University of Virginia (UVA) School of Medicine researchers have created an atlas of atherosclerosis that reveals, at the level of individual cells, critical processes responsible for forming the harmful plaque buildup that causes heart attacks, strokes, and coronary artery disease.
Doctors and scientists have been eager to better understand the complex factors that influence the formation and stability of the plaques, and UVA’s new work offers insights that will facilitate the development of new ways to treat atherosclerosis, battle coronary artery disease (CAD), and help prevent plaque formation.
“To begin to develop effective treatments targeting specific disease processes in the vessel wall, we need to characterize gene expression programs at single-cell resolution,” said researcher Clint L. Miller, PhD, of the University of Virginia School of Medicine’s Center for Public Health Genomics, as well as its departments of biochemistry and molecular genetics and public health sciences. “By establishing this map, we can inform strategies to reprogram dysregulated cell states in order to prevent or reverse the disease or identify biomarkers to assess a patient’s risk of having clinical events.”
The team published its study, “Integrative single-cell meta-analysis reveals disease-relevant vascular cell states and markers in human atherosclerosis,” in Cell Reports.
“CAD progression involves complex interactions and phenotypic plasticity among vascular and immune cell lineages. Single-cell RNA-seq (scRNA-seq) studies have highlighted lineage-specific transcriptomic signatures, but human cell phenotypes remain controversial. Here, we perform an integrated meta-analysis of 22 scRNA-seq libraries to generate a comprehensive map of human atherosclerosis with 118,578 cells. Besides characterizing granular cell-type diversity and communication, we leverage this atlas to provide insights into smooth muscle cell (SMC) modulation,” the investigators wrote.

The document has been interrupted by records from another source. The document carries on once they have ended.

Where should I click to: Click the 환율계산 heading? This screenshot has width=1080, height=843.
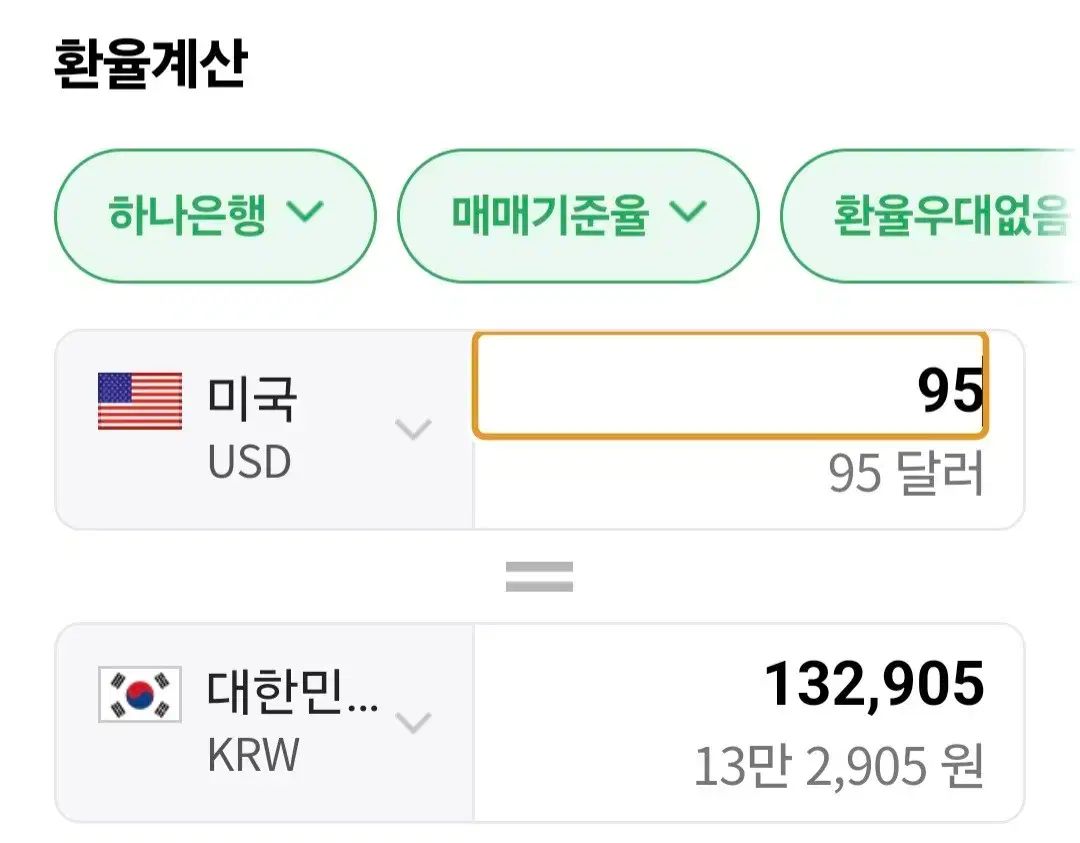point(150,65)
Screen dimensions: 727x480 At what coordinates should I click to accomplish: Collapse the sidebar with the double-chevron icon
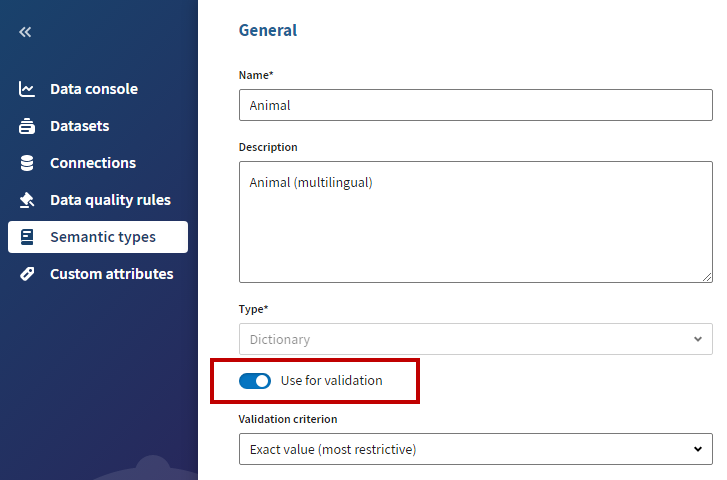pos(25,32)
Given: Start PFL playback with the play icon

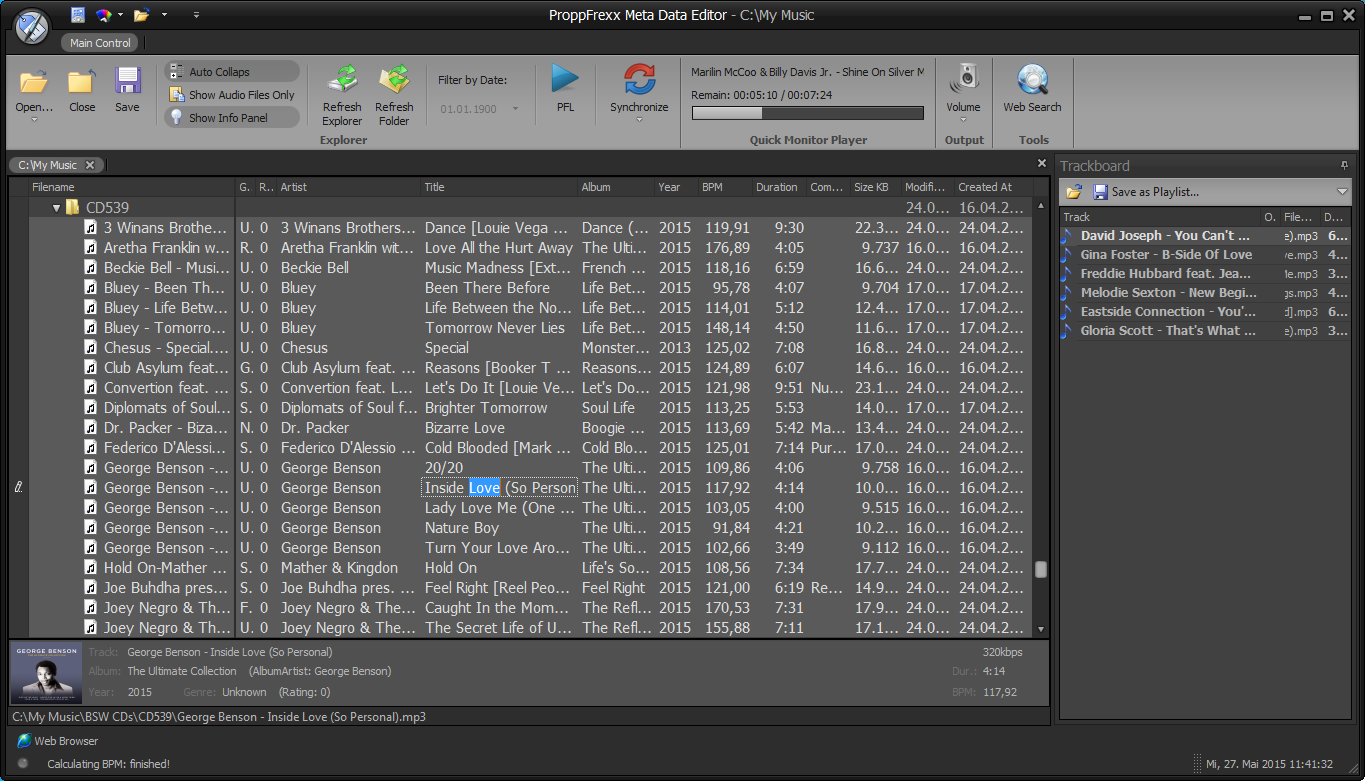Looking at the screenshot, I should (x=565, y=80).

“We integrate genome-wide association study data and uncover a critical role for modulated SMC phenotypes in CAD, myocardial infarction, and coronary calcification. Finally, we identify fibromyocyte/fibrochondrogenic SMC markers (LTBP1 and CRTAC1) as proxies of atherosclerosis progression and validate these through omics and spatial imaging analyses. Altogether, we create a unified atlas of human atherosclerosis informing cell state-specific mechanistic and translational studies of cardiovascular diseases.”
Understanding atherosclerosis
The formation of atherosclerotic plaques involves multiple types of cells, including immune cells, smooth muscle cells, and endothelial cells that line the arteries. Many of these cells transition into other types of cells during plaque formation, making it a huge challenge for scientists to determine the composition and origin of the plaque itself.
Miller and his collaborators, led by graduate student Jose Verdezoto Mosquera, have built a comprehensive single-cell map of human atherosclerosis encompassing almost 120,000 cells from atherosclerotic coronary and carotid arteries. In addition to charting broad cell lineages, the researchers leveraged this resource to dissect more granular and rare cell subtypes within atherosclerotic plaques.
The study also reveals new insights into the changes smooth muscle cells go through during disease progression, some of which contribute to the calcification of the coronary arteries. This led to the finding that two genes, LTBP1 and CRTAC1, can serve as measures for the progression of atherosclerosis.
“Beyond characterizing cell diversity, integrating this newly built atherosclerosis single-cell reference with large-scale human genetic data was critical to start identifying disease-causing cell types and subtypes,” Mosquera said. “For example, we identified the contribution of smooth muscle cell subtypes, such as fibroblast-like and lipid-rich smooth muscle cells, as well as the genes associated with these phenotypes.”
The UVA researchers say their new atlas represents a critical step toward developing better, more targeted interventions to battle atherosclerosis and CAD, as well as identifying candidate biomarkers to prevent heart attacks and strokes and improve patient outcomes.
“We plan to extend this single-cell atlas with future iterations to include additional datasets from defined disease stages and patients from diverse backgrounds,” Miller said. “By integrating the corpus of single-cell data generated in the scientific community, we can mitigate sampling bias and establish more robust candidate disease mechanisms and potential interventions.”